While running for reelection in 2012, then-President Barack Obama defended the progressive economic agenda of greater wealth redistribution with the now infamous line, “If you’ve got a business, you didn’t build that. Somebody else made that happen.” Republicans correctly skewered him for that proclamation because it was a deeply insulting remark to the countless entrepreneurs and critical institutions that protect private citizens and their property and have helped make America the most prosperous nation in history. That wasn’t a one-off gaffe from Obama, either, but a genuine reflection of his worldview. Remember the Life of Julia video, also from 2012? It told the story of a woman’s life entirely through the lens of her reliance on government programs. Conservatives recoiled in horror.
Yet, not even a decade later, in a troubling sign of growing authoritarian tendencies in the Republican Party, many on the political right are embracing the exact same logic toward a far more dangerous end.
Last week, best-selling author, and all-but-declared Republican candidate for the Senate from Ohio J.D. Vance was interviewed by Tucker Carlson.
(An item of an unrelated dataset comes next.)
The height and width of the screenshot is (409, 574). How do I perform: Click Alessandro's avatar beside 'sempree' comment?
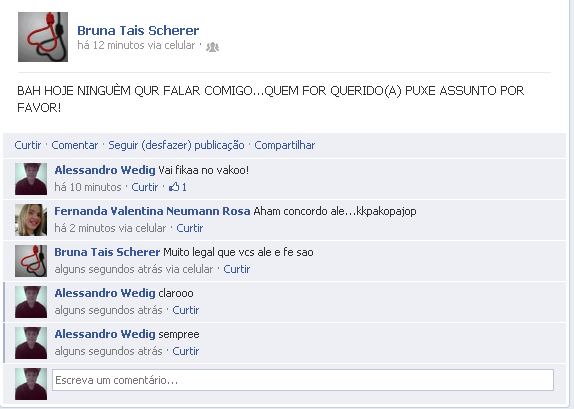click(31, 343)
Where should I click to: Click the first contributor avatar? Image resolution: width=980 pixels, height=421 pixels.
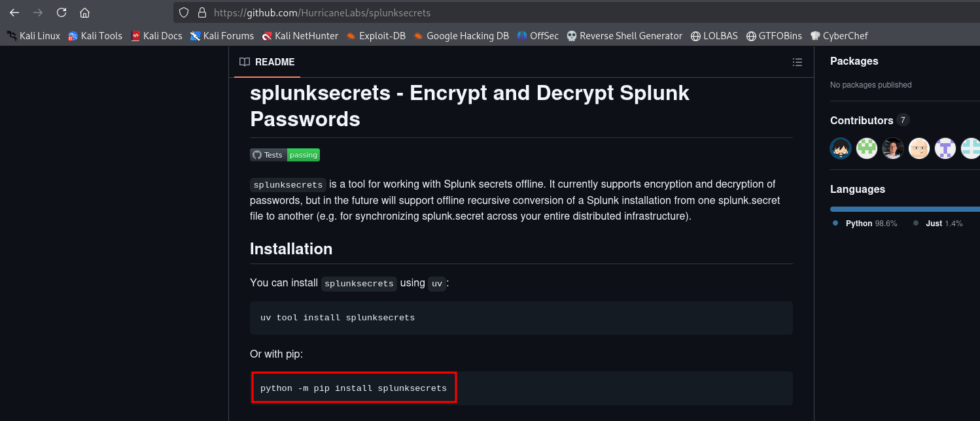pos(841,148)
When discussing regulating companies and the First Amendment, Carlson asked Vance how he responds to the argument that Google, as a stand-in for Silicon Valley broadly, is a private company. Vance responded stunningly: “I just don’t care.”
For someone hoping to swear an oath to uphold the Constitution of the United States, including its amendments, the remark demonstrates alarming ambivalence to what the document actually says.